Malek était peut-être plus impressionnable que moi, et encore, le fait qu'il se montrait si passif ne faisait que prouver qu'il savait quelque chose que j'ignorais. Je le connaissais assez pour savoir qu'il serait aussi défensif que moi autrement, en particulier après tout ce que nous avions vécu. Personne ne se rappelait donc à quel point il avait eu peur lorsque nous avions rencontré nos premiers « spectres » ?

Elle s'affaissa.

— Il n'y a pas mille façons de libérer Hel... et s'il te plaît, appelle-moi Isabelle.

— Pourquoi ? C'est votre arc de rédemption donc vous changez de prénom ?

— Isabelle est mon prénom. Prairie n'était qu'un surnom que je me suis donné en tentant de donner un sens à ma vie lorsque je grandissais avec Hel et ma famille.

C'était comme cela que Malek l'avait appelé, la dernière fois. Que m'avait-il dit ? Qu'elle l'avait surnommé ainsi dans ses contacts ? Mais pourquoi ?

Nos regards se croisèrent un instant, mais se fuirent dès qu'ils s'en rendirent compte — tels deux étrangers dans la rue qui se plaisaient, mais qui ne se reverraient plus jamais. Le mien se retrouva face à une montagne d'incertitudes et je ne pouvais pas l'aider à la franchir. La dernière fois que je m'étais senti ainsi, Malek luttait pour me cacher le destin de Théo.

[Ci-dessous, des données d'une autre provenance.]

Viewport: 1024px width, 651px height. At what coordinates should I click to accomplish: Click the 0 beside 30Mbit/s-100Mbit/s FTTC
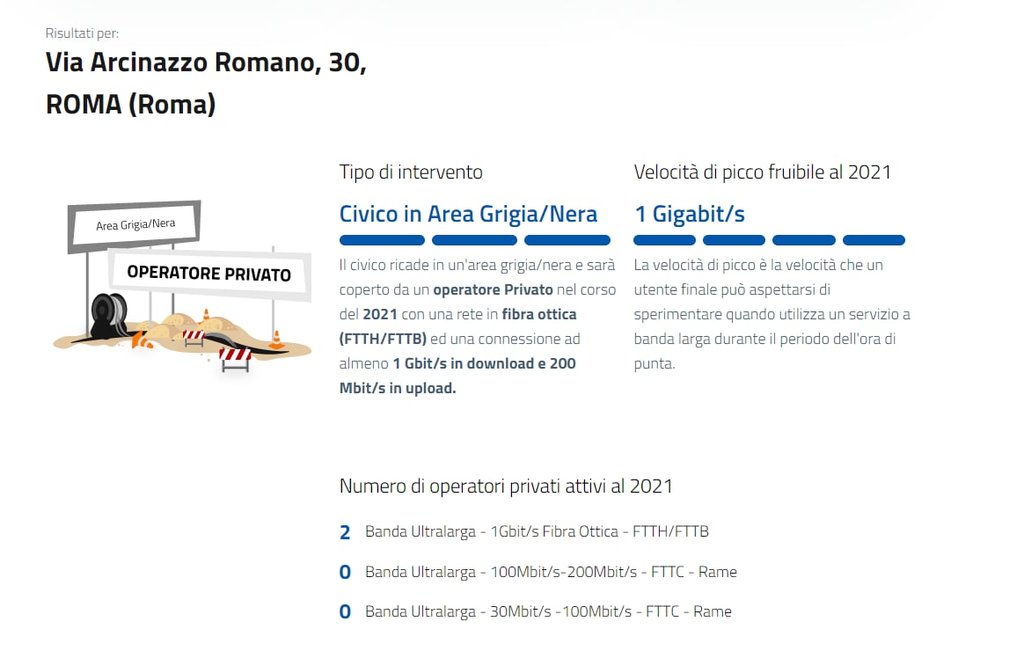tap(345, 612)
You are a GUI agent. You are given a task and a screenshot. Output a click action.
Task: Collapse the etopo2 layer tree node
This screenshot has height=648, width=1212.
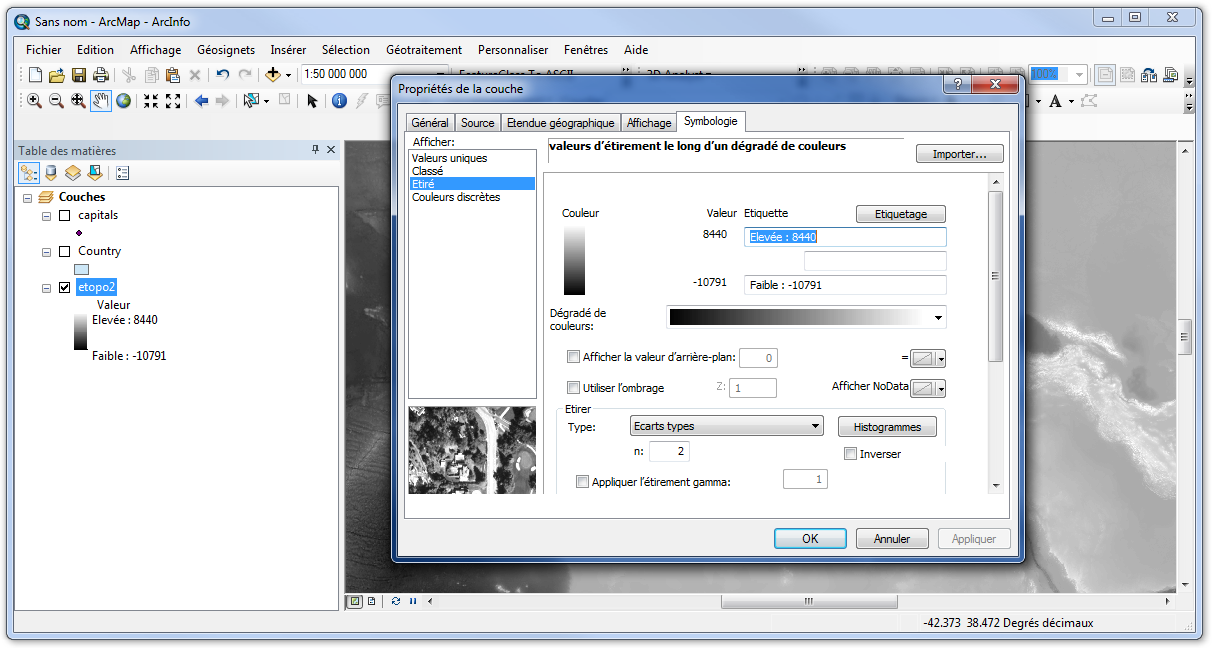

Et bien sûr, Sonja en avait été complice. Enfin — elle en avait même été la principale coupable, en un sens, et comme par hasard, cette situation la concernait toujours, alors qu'elle avait depuis quitté notre monde.

Bien sûr, ils avaient été proches... mais peut-être l'avaient-ils été bien plus que je n'avais imaginé.

Qu'est-ce que tu me cachais, imbécile, encore ?

— Tu n'es pas obligé d'honorer ma demande, surtout après tout ce que je t'ai fait, se lamenta-t-elle. Je ne rejette pas toute la faute sur Hel. Bien sûr, depuis tout ce temps, j'ai encore une âme. Je ne faisais que lui obéir, j'aurais pu ne pas le faire...

— Mais si tu désobéissais, elle faisait rien ? s'inquiéta Malek.

— Si, bien sûr... elle pouvait me tuer, ou autre... et c'est là où je voulais en venir. J'ai été entraînée pour cela toute ma vie. J'aurais lutté, mais une personne innocente ne pourra pas lutter bien longtemps. Hel vous bousille l'intérieur. Pour vous donner un ordre d'idée, j'ai cinquante-deux ans. J'ai peut-être l'air d'en avoir quarante-deux, mais à l'intérieur, mon corps en a soixante-douze, se lassa-t-elle, une main sur le ventre. Je ne sais pas si j'aurais tenu encore longtemps avec Hel, et le fait est que... je n'ai pas d'enfant qui aurait pu servir de réceptacle. J'ai bien cru qu'Anaël et Théo auraient aidé, mais... cela n'était pas possible. J'ai échoué ma mission, j'en suis consciente, mais je suis déterminée à réparer mes erreurs...

— Et celles de Sonja, soufflai-je.

— Si y'en a pas mille, alors comment on fait pour faire fuir Hel ? demanda le garçon.

— Chaque génération, Hel recherche des jumeaux... c'est tout ce qui la calmera.

— Ouais, sauf que c'est à cause d'elle qu'on n'est plus jumeaux. Je nous ai justement poussés à nous suicider pour pas qu'elle nous ait, soupirai-je.

— Et tu as très bien fait. Cela prouve que ton esprit est vif. Cela fait une génération que Hel n'a pas trouvé de jumeaux — de ma faute. Je refusais et luttais pour ne pas y passer, mais lâchée aux yeux de tous... Elle aurait aspiré votre âme. Puis celle des prochains jumeaux et ainsi de suite jusqu'à être assez puissante pour détruire tout Arkan.

— Mais on est quand même morts ! me plaignis-je. Il y aura d'autres jumeaux, non ?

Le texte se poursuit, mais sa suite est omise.